La piste devrait ainsi permettre "de tester en conditions réelles, à échelle un demi, la technologie hyperloop", affirme Sébastien Gendron. Si le permis de construire est bien obtenu, les travaux, estimés à 21 millions d'euros, devraient commencer dès cette année. Des projets similaires à l'hyperloop sont développés dans le monde avec des investisseurs comme Elon Musk (Tesla) ou Richard Branson (Virgin), ce dernier étant à la tête du Virgin Hyperloop One. Une véritable course contre la montre vers le progrès.

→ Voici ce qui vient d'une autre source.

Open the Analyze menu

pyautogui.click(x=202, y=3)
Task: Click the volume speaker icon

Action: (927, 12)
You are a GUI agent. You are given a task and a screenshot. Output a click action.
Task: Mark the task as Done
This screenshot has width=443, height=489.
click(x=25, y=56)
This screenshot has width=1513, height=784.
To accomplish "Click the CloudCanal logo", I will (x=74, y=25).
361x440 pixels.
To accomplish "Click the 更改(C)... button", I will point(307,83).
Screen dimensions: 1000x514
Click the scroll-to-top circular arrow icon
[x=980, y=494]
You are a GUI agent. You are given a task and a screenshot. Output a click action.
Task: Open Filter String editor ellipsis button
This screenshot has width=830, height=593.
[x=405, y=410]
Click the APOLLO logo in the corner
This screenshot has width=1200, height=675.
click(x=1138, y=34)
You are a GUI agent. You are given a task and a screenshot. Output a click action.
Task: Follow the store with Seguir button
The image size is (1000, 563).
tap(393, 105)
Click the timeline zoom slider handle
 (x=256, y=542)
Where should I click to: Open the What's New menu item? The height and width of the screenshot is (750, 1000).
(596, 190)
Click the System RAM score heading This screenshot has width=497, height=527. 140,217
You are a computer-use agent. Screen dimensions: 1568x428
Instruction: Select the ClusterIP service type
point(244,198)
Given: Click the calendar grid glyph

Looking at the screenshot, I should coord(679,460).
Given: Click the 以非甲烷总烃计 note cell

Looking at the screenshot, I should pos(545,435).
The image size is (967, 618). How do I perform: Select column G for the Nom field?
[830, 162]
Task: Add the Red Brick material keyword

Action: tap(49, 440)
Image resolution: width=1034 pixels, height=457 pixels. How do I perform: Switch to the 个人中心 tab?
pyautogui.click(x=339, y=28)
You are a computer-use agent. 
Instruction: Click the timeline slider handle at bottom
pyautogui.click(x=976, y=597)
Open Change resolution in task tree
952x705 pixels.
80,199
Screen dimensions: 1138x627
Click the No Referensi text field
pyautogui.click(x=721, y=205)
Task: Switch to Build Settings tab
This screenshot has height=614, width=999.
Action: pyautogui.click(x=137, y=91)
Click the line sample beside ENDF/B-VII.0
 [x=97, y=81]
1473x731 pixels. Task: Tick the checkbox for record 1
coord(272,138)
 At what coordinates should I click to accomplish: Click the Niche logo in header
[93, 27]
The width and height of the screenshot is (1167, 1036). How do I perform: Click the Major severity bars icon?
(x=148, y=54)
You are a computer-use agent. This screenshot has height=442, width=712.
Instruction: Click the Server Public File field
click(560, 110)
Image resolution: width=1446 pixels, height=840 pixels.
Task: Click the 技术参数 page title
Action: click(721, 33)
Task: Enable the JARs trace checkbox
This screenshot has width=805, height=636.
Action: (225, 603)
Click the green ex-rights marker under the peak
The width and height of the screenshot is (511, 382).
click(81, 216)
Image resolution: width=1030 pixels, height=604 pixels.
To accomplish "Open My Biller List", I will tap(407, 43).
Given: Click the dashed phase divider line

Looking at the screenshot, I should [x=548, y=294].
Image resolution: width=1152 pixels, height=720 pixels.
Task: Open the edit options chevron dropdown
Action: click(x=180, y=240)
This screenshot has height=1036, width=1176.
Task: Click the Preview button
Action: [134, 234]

Un outsider qui doit également compter sur un autre concurrent de taille à seulement quelques centaines de kilomètres de là. Cette dernière a installé un centre de recherche à Toulouse (sud-ouest de la France), sur l'ancien terrain militaire de Francazal.

L'objectif d'une ligne commerciale ouverte en 2030 Portés par des investissements nord-américains et italiens, Sébastien Gendron et Ryan Janze, son associé scientifique, se fixent comme objectif d'ouvrir une première ligne commerciale à 1 000 km/h autour de 2030.